If there is error, read the message and try to figure out where it comes from and/or look it up and address it. Before recompiling with make d z, be sure to type make clean first to remove files generate by the previous compile attempt.

Compile the MATLAB interface for MUMPS

cd into the MATLAB folder inside the MUMPS folder and modify make.inc. Most importantly, you need to specify

  • MEX: the mex compiler to use
  • MUMPS_DIR: path to the folder where MUMPS is compiled
  • LIBFORT: how mex can link to the Fortran library
  • LIBBLAS: how mex can link to the BLAS and LAPACK libraries

If you installed METIS, you also need to specify

  • LMETISDIR: path to the folder where the METIS library is

and uncomment the #LMETIS = -L$(LMETISDIR) -lmetis line.

Examples of make.inc are provided below:

  1. Linux
  2. macOS
  3. Windows

IMPORTANT: When simulating large systems (such as the metalens example), one may encounter segmentation fault due to a bug in the MATLAB interface that comes with MUMPS. Please replace the original mumpsmex.c in this MATLAB folder with a modified one here, mumpsmex.c, which modifies four lines to disable reading the scaling array from MATLAB and returning the scaling array to MATLAB; these lines are where the segmentation fault happens. Since MESTI does not use user-specified scaling arrays, these modifications do not affect functionality.

Then, enter

make

in terminal, which will compile the MATLAB interface for MUMPS. Check that files dmumpsmex.mexa64 and zmumpsmex.mexa64 (or *.mexmaca64 on a Mac) have been generated in the MATLAB folder.

Test MUMPS

Now, open MATLAB, cd to the MATLAB interface folder of MUMPS, and run the following test scripts:

  • simple_example.m
  • multiplerhs_example.m
  • sparserhs_example.m
  • schur_example.m
  • zsimple_example.m.

If any of them does not run successfully, look back at the compilation of MUMPS or the MATLAB interface to see if there were serious warning messages.

If they all pass, congratulations! You are done.

Add this folder of MATLAB interface for MUMPS to the search path of MATLAB using the addpath command in MATLAB, so mesti() can find the function file zmumps.m there.

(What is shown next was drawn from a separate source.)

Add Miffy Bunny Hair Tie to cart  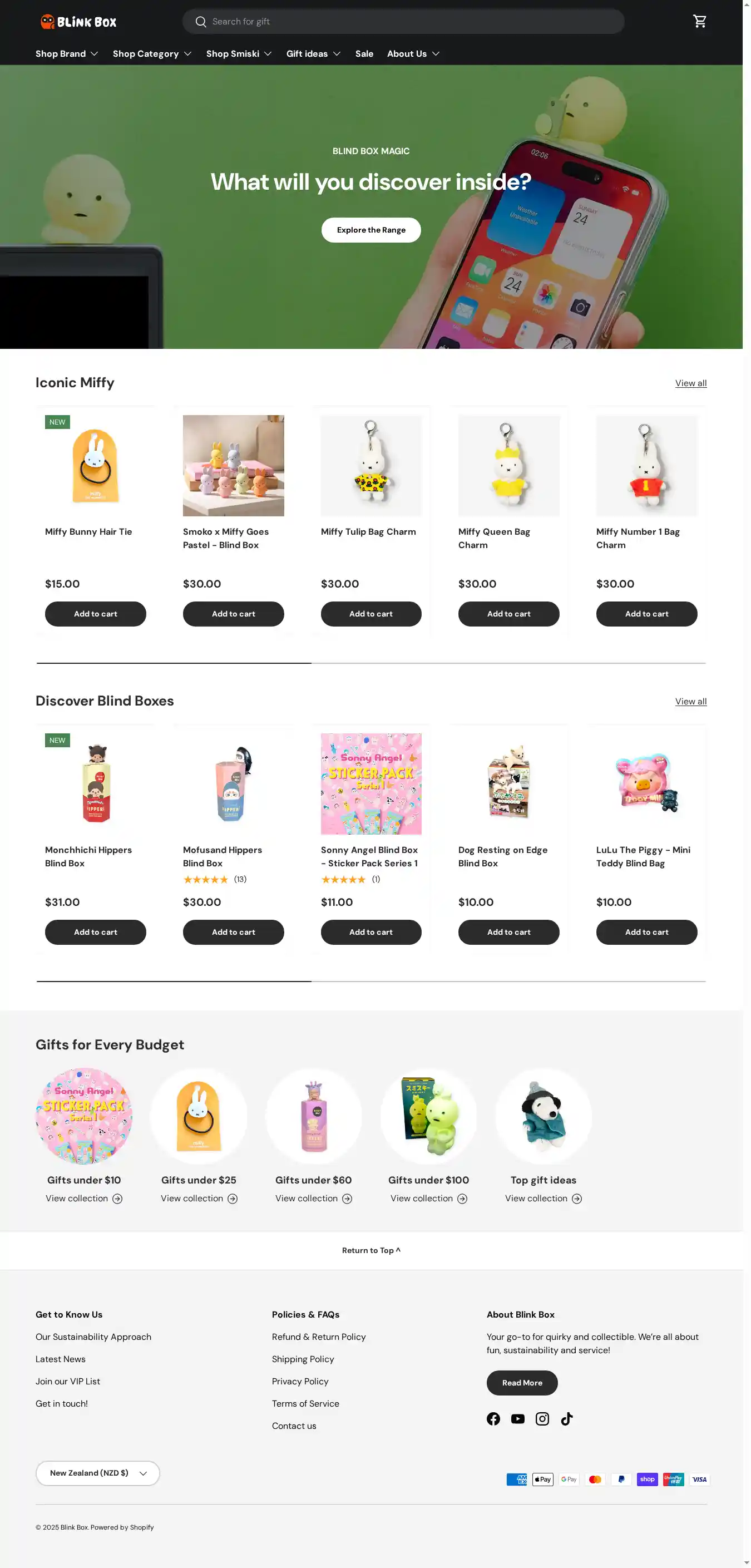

You can also have this path to be added every time MATLAB starts by editing startup.m with the edit(fullfile(userpath,'startup.m')) command.

If you want to use METIS but your cluster cannot find the METIS library when you run the MATLAB interface for MUMPS, you can append the METIS library to your LD_LIBRARYP_PATH by

export LD_LIBRARY_PATH=$LD_LIBRARY_PATH:$LMETISDIR

LMETISDIR is the path to the folder where the METIS library is.